◆ Consigne ◆
Transcrivez fidèlement un extrait de l'article sur la vaccination contre la typhoïde à Madagascar. Commencez aux mots contenant « - 13 septembre » et arrêtez-vous après « Irénée Andrianaivo Rakoto. ».

◆ Texte fourni ◆
Vers un Madagascar sans typhoïde : une campagne de vaccination historique en cours
Le 21 août dernier, le Madagascar Institute for Vaccine Research de l'université d'Antananarivo, en collaboration avec l'International Vaccine Institute de Séoul, a lancé la toute première campagne de vaccination contre la fièvre typhoïde sur l'île. Cette initiative vise à vacciner environ 60 000 enfants de moins de 16 ans dans les districts d'Atsimondrano et d'Arivonimamo jusqu'en décembre. De plus, le vaccin est en passe de rejoindre la liste des vaccins de routine à Madagascar.
- 13 septembre 2023
- 5 min de lecture
- par Rivonala Razafison
Les habitants de Faliarivo, Ambohitsaratelo et Ambonosy font face à un problème préoccupant : l'éparpillement des matières fécales. Dans ces hameaux situés dans la commune rurale d'Alakamisy Fenoarivo, Atsimondrano, dans la banlieue ouest d'Antananarivo, l'accès aux latrines hygiéniques fait cruellement défaut. Cette situation est principalement due au manque de moyens financiers des ménages et aux problèmes fonciers, selon la maire Irénée Andrianaivo Rakoto.

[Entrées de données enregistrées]
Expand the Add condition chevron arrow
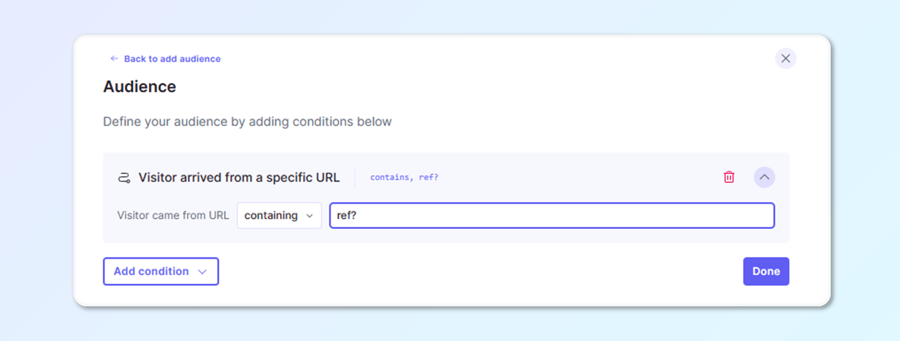 (x=202, y=272)
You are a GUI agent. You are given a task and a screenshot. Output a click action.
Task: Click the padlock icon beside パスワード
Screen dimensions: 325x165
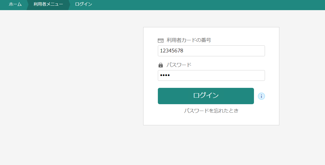(x=161, y=65)
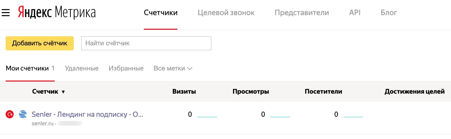This screenshot has height=139, width=451.
Task: Click the Просмотры sparkline chart
Action: [280, 116]
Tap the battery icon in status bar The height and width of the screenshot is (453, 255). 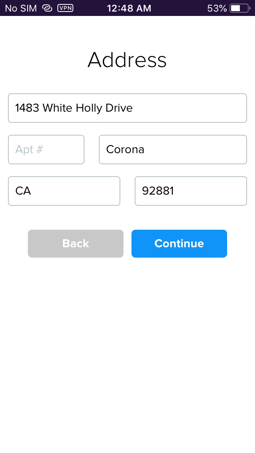pos(240,8)
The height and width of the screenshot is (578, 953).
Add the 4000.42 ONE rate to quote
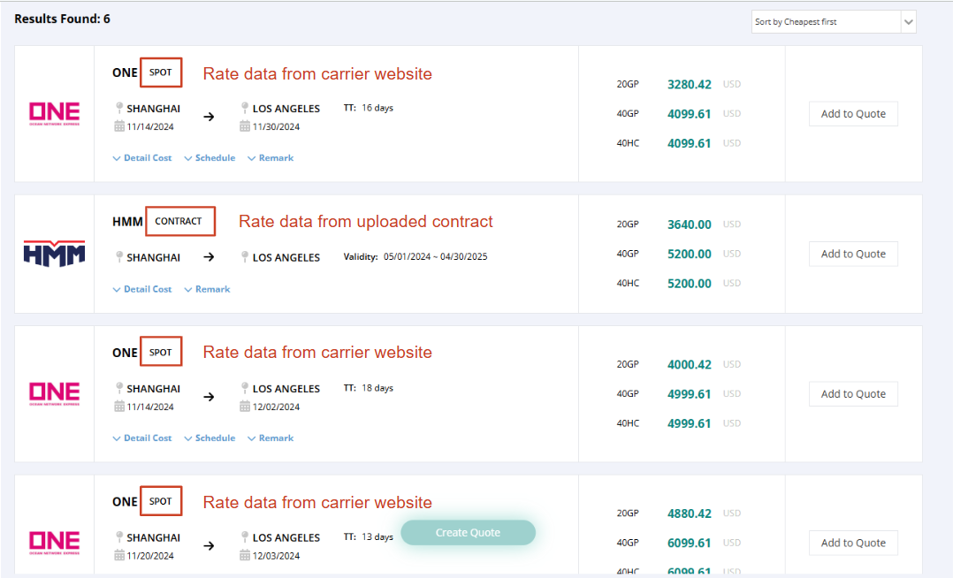click(x=852, y=394)
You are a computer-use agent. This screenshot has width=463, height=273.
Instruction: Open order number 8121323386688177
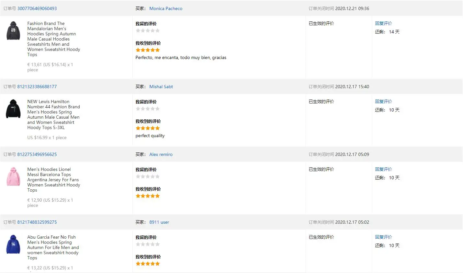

◆ Problème résolu ◆
- 13 septembre 2023
- 5 min de lecture
- par Rivonala Razafison
Les habitants de Faliarivo, Ambohitsaratelo et Ambonosy font face à un problème préoccupant : l'éparpillement des matières fécales. Dans ces hameaux situés dans la commune rurale d'Alakamisy Fenoarivo, Atsimondrano, dans la banlieue ouest d'Antananarivo, l'accès aux latrines hygiéniques fait cruellement défaut. Cette situation est principalement due au manque de moyens financiers des ménages et aux problèmes fonciers, selon la maire Irénée Andrianaivo Rakoto.